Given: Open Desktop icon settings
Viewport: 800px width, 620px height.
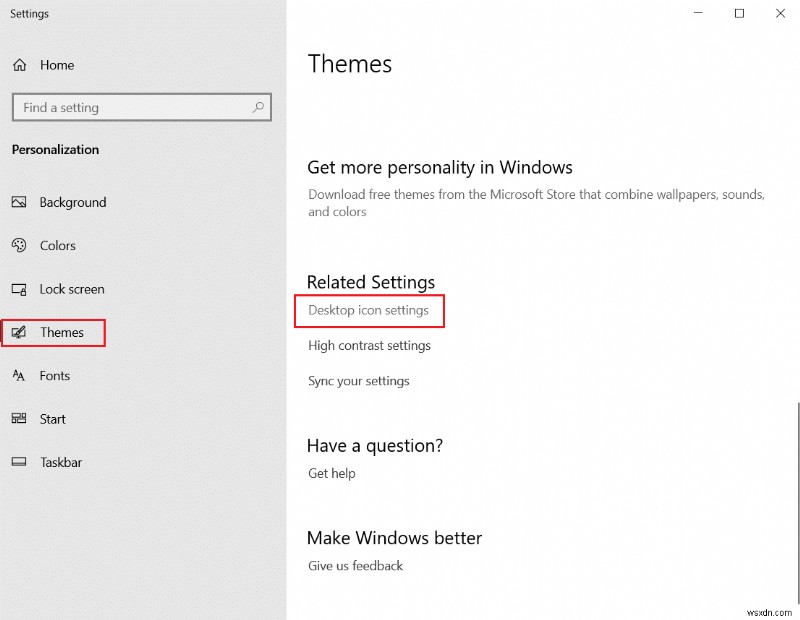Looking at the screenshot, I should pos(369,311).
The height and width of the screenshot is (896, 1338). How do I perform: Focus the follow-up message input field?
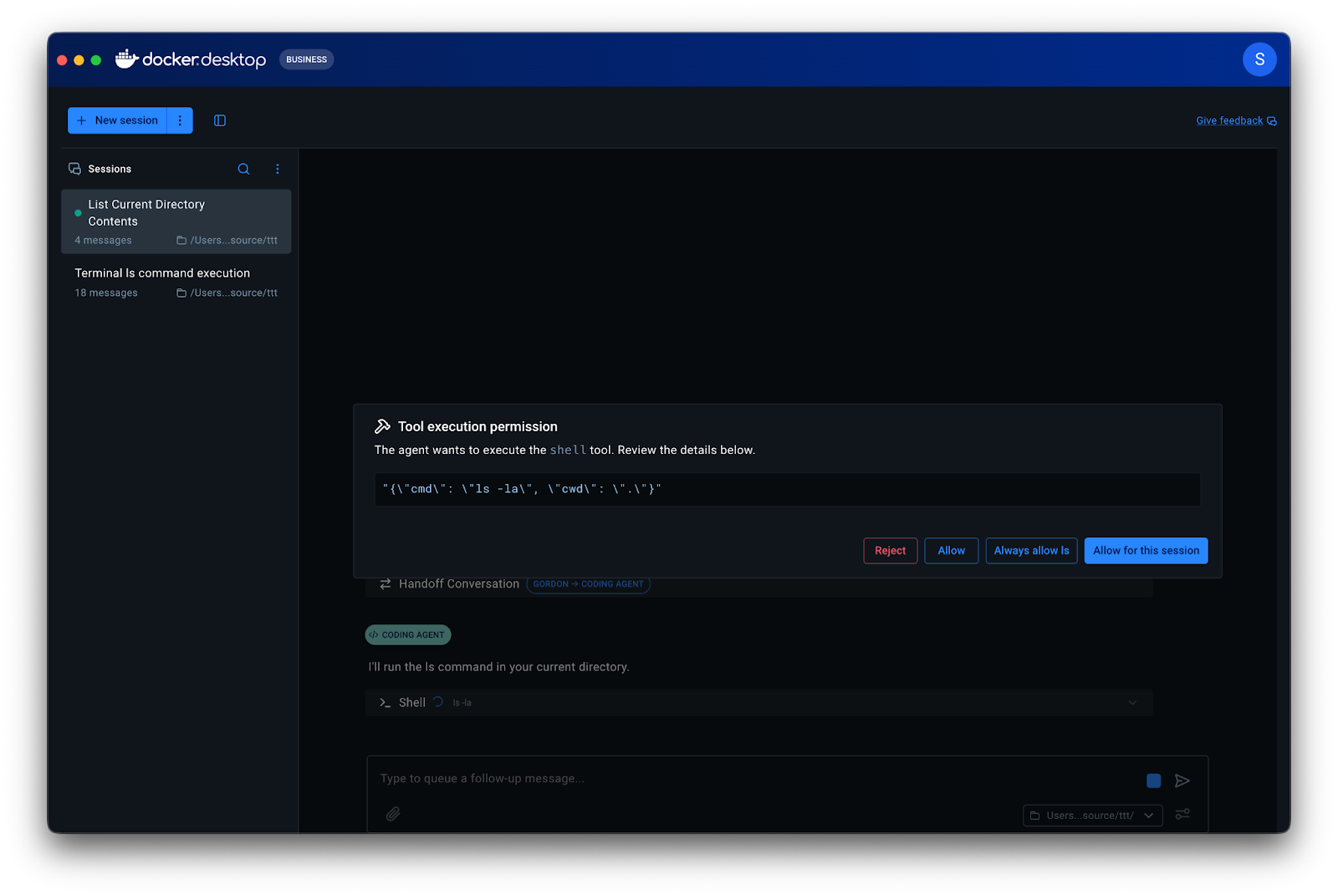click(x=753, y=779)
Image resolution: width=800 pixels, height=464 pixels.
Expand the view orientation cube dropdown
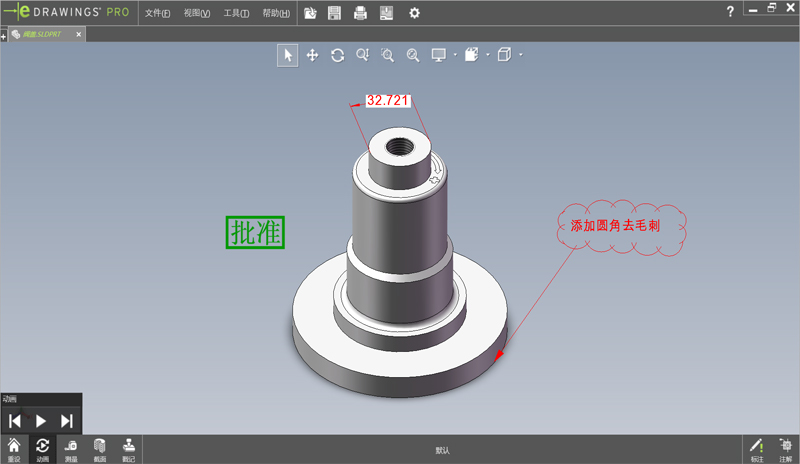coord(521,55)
# # # # #
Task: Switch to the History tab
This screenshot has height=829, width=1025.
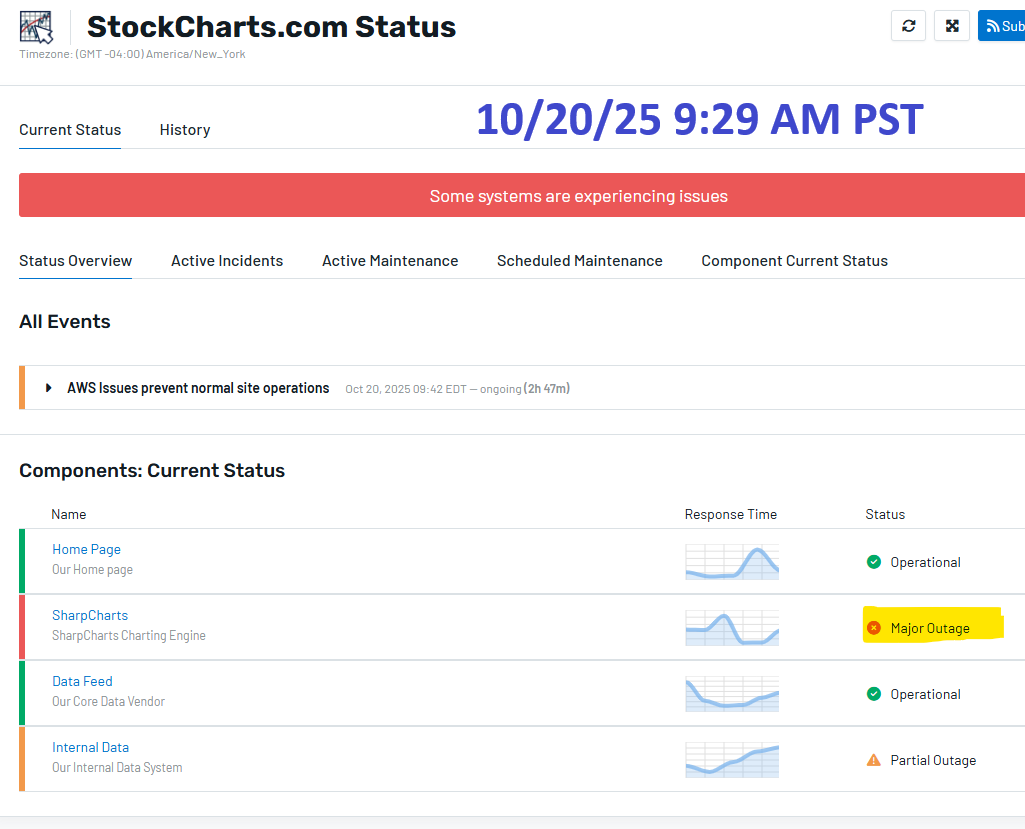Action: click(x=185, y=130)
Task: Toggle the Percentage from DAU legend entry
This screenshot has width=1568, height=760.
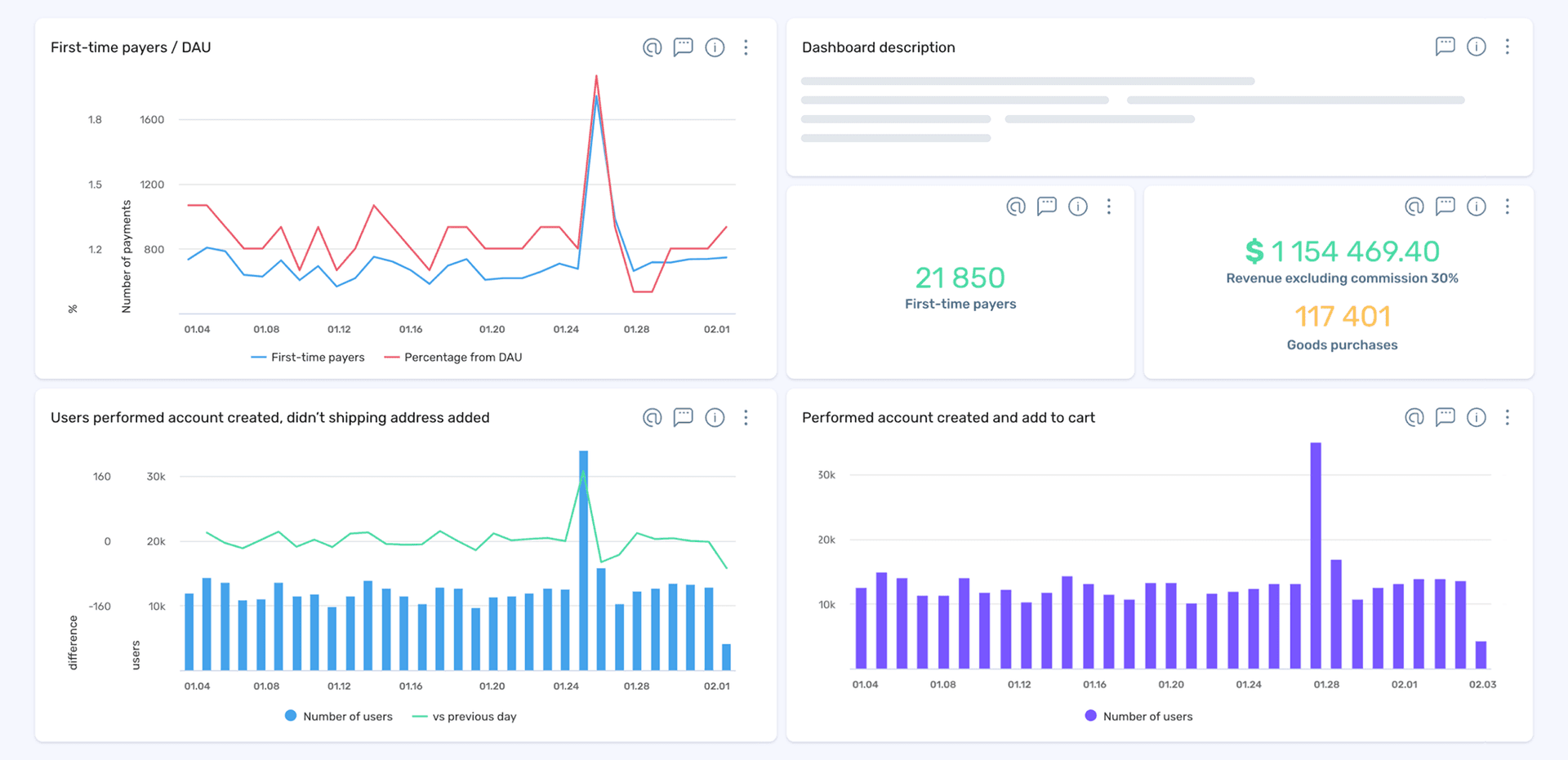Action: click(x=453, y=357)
# # # # #
Write out the lines of the items between the line holding "Given: Open Desktop icon settings" and the line holding "coord(521,55)", inclusive, without the pictures.

Given: Open Desktop icon settings
Viewport: 800px width, 620px height.
Looking at the screenshot, I should pos(369,311).
The height and width of the screenshot is (896, 1338). How do I perform: Focus the follow-up message input field?
click(x=753, y=779)
Image resolution: width=800 pixels, height=464 pixels.
Expand the view orientation cube dropdown
coord(521,55)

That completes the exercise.